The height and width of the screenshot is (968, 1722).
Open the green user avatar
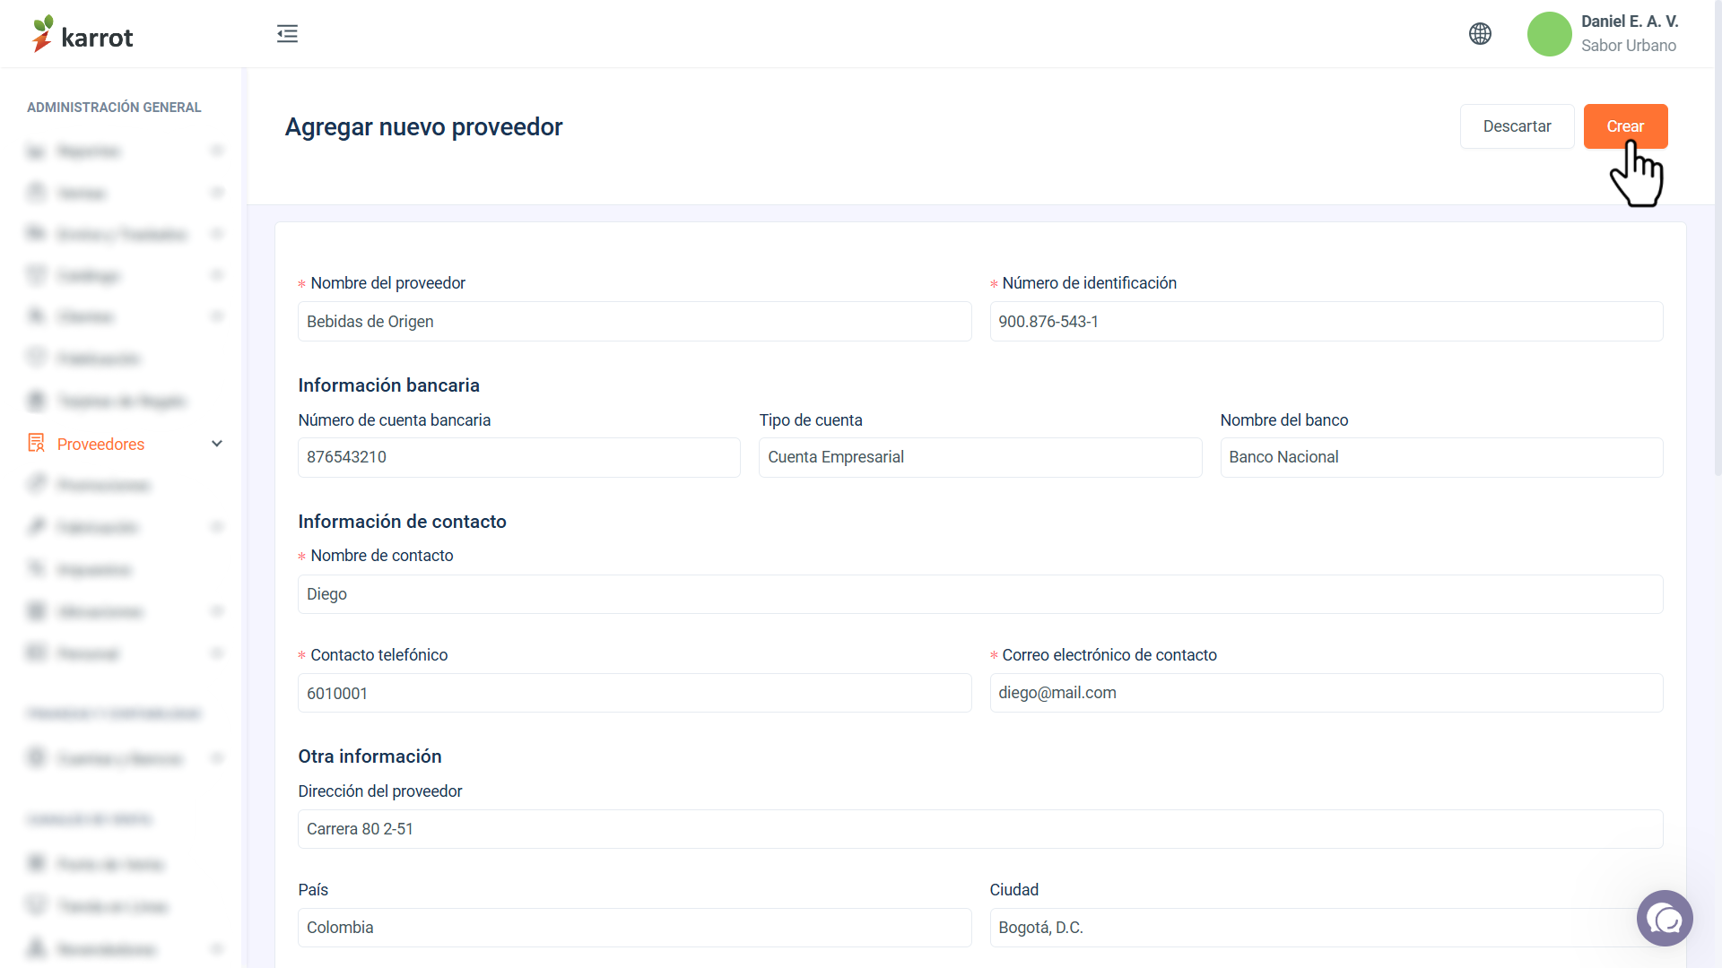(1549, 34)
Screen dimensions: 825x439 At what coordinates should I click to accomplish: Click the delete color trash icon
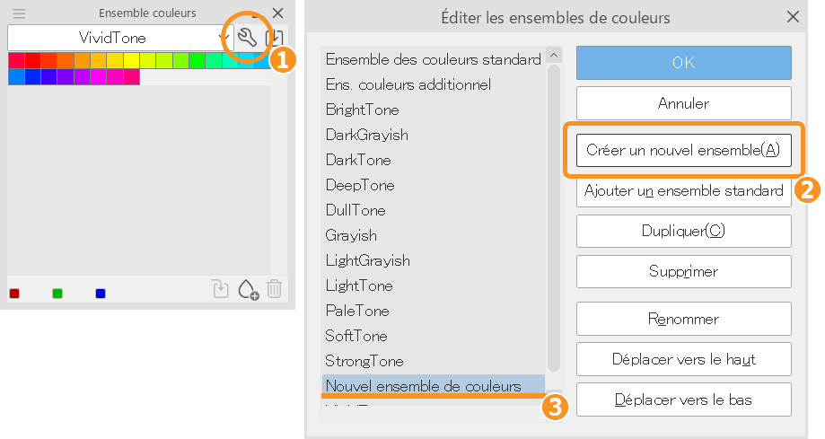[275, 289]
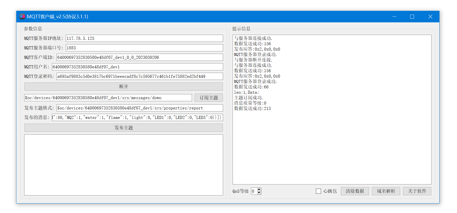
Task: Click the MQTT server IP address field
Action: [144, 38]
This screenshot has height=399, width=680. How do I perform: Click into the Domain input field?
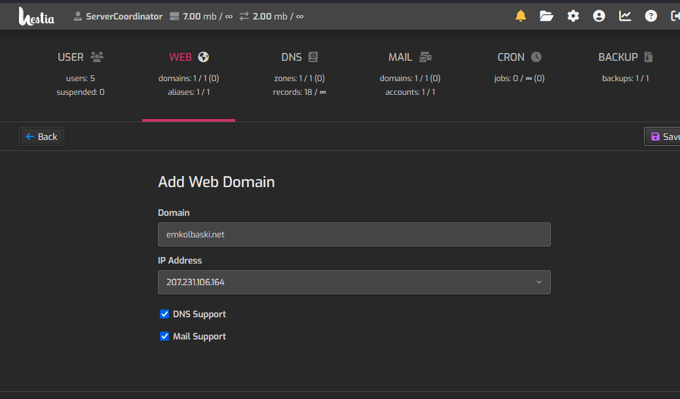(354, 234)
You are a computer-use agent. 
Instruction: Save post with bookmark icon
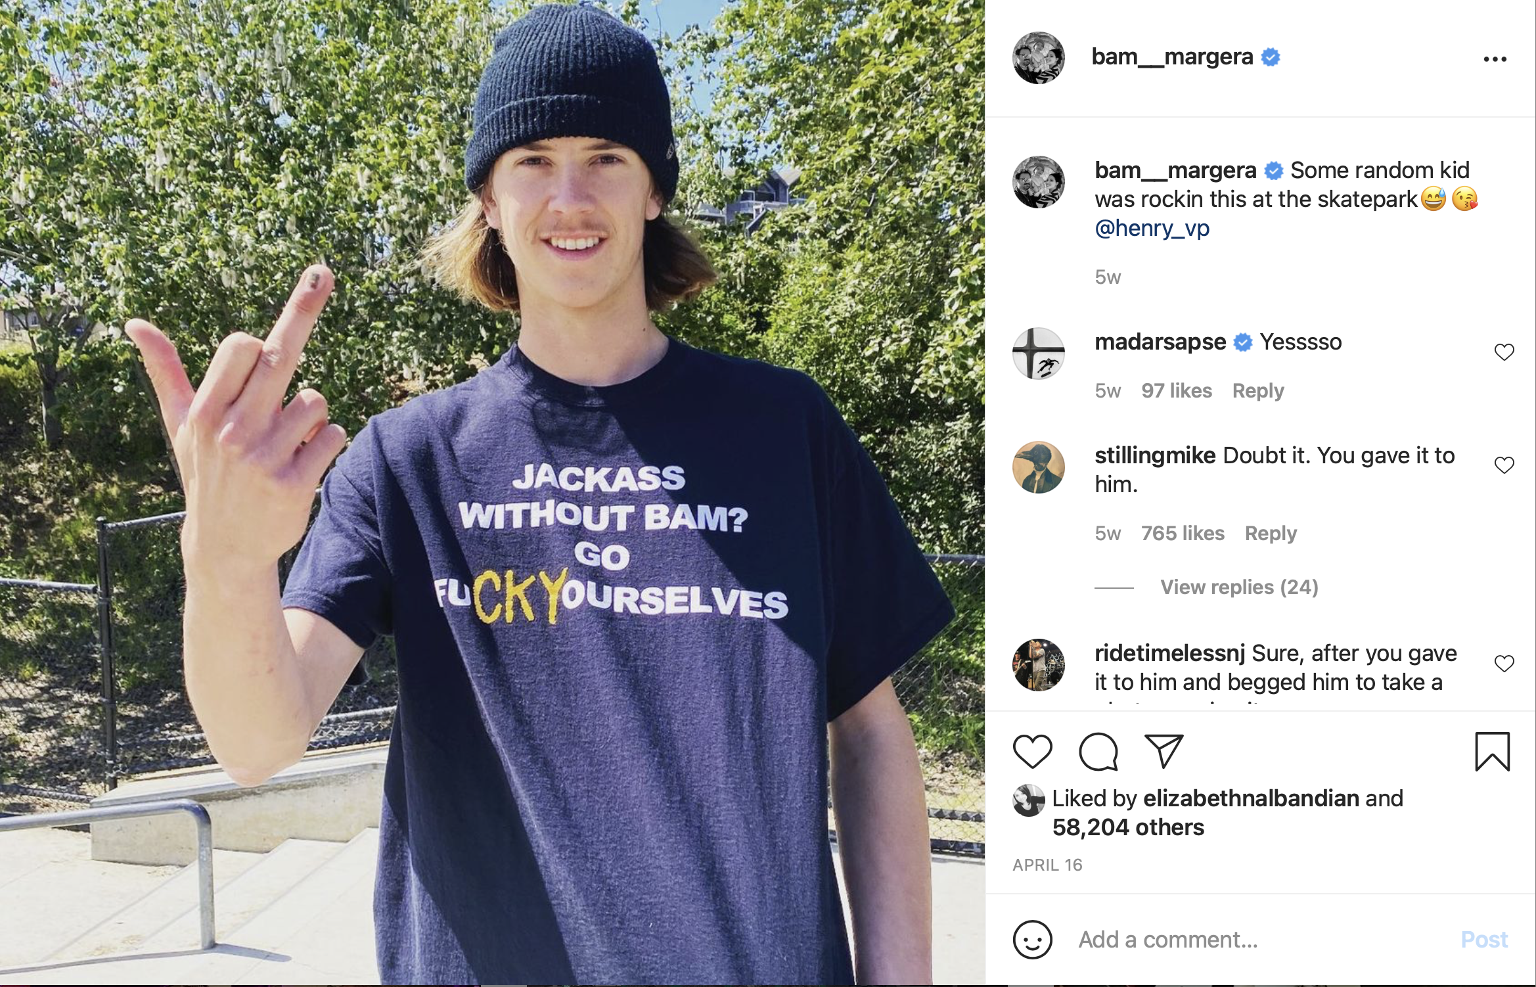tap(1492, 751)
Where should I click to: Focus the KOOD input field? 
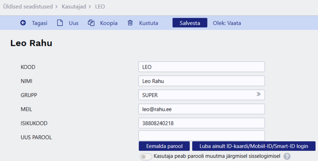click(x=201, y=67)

--

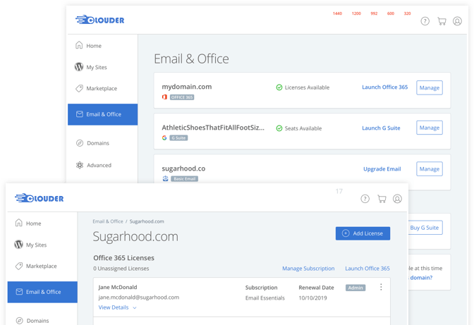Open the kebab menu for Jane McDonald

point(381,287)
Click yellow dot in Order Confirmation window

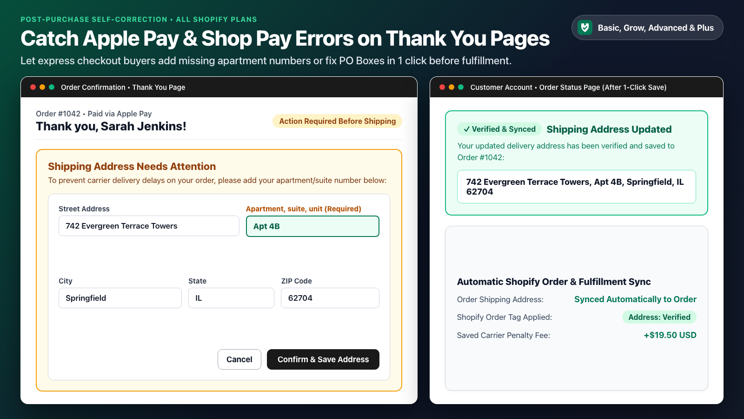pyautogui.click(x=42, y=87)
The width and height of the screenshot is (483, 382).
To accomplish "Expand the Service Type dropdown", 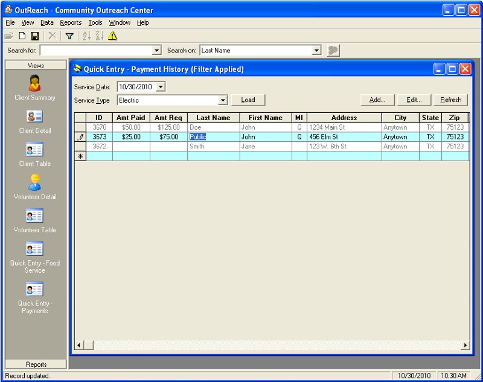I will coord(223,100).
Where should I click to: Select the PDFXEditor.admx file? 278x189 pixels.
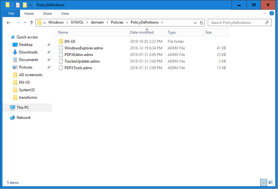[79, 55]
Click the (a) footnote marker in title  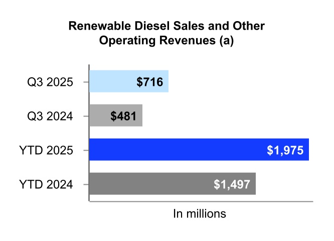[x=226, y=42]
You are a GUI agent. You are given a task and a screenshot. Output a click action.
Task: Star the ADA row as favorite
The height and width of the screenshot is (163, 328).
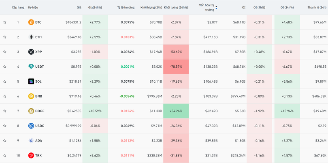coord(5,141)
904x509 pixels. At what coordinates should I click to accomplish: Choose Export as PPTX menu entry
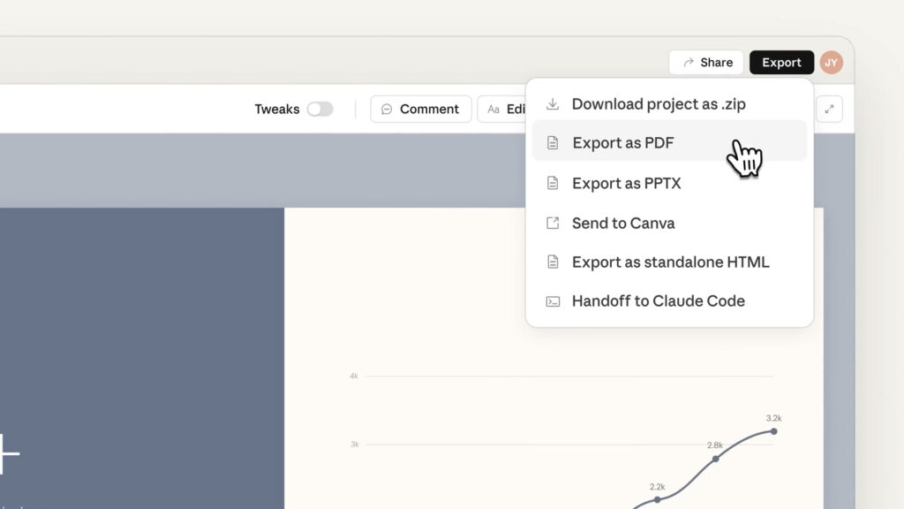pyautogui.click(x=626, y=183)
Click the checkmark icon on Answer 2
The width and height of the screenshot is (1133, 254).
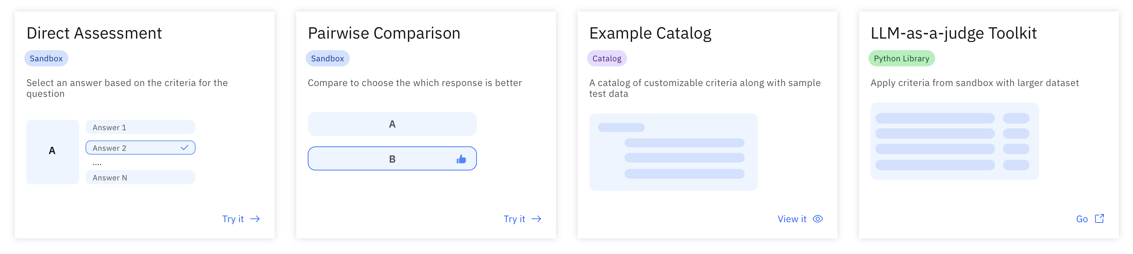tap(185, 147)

==

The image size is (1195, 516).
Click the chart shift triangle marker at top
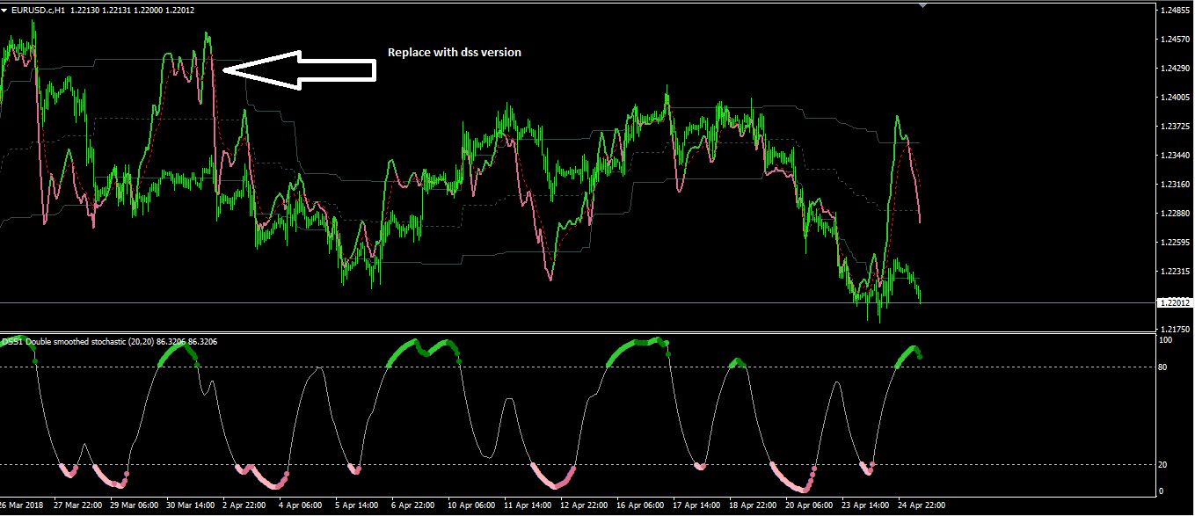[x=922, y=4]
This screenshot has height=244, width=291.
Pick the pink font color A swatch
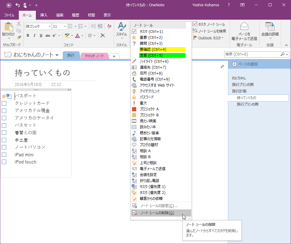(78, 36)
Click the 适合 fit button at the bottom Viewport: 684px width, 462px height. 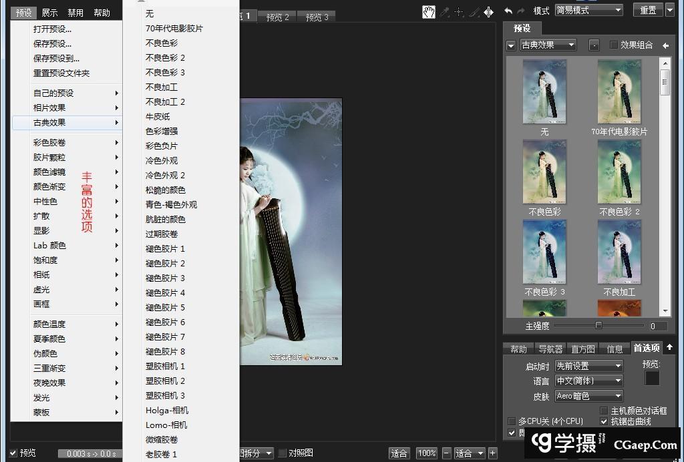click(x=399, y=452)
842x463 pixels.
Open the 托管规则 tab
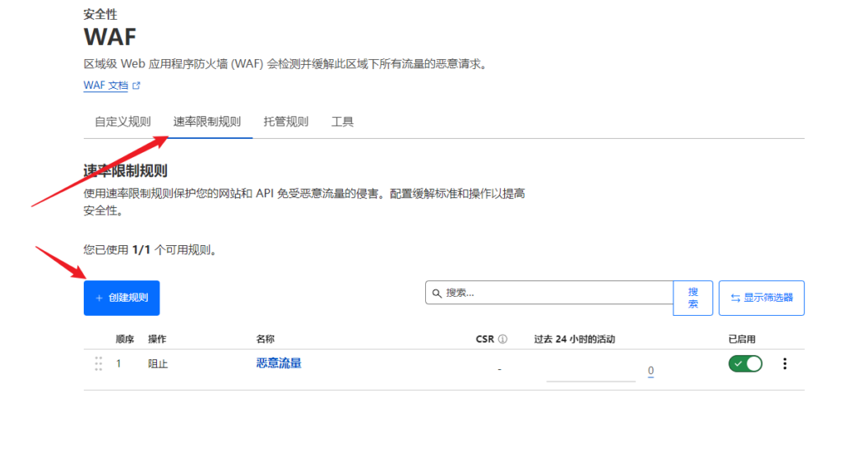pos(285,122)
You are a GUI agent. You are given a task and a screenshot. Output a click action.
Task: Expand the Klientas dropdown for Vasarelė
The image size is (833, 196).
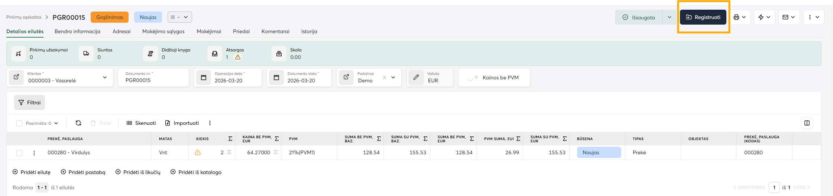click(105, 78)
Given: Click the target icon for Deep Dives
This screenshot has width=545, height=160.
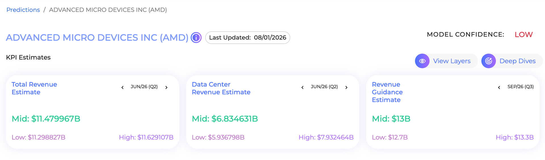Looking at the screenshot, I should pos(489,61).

**YOUR TASK**
Repeat the records starting at the line that contains "The height and width of the screenshot is (968, 1722)." and ending at the line that contains "click(x=201, y=67)", keeping every line word for word. Leave the pictures out.

**CORRECT OUTPUT**
The height and width of the screenshot is (968, 1722).
Open the green user avatar
(1549, 34)
Screen dimensions: 825x439 At what coordinates should I click to accomplish: Click the delete color trash icon
[275, 289]
Task: Click the MQTT server IP address field
Action: [144, 38]
This screenshot has height=399, width=680. How do I perform: Click into the Domain input field?
(354, 234)
You are a computer-use agent. 
Instruction: Save post with bookmark icon
tap(1492, 751)
Where should I click to: Focus the KOOD input field? 
click(x=201, y=67)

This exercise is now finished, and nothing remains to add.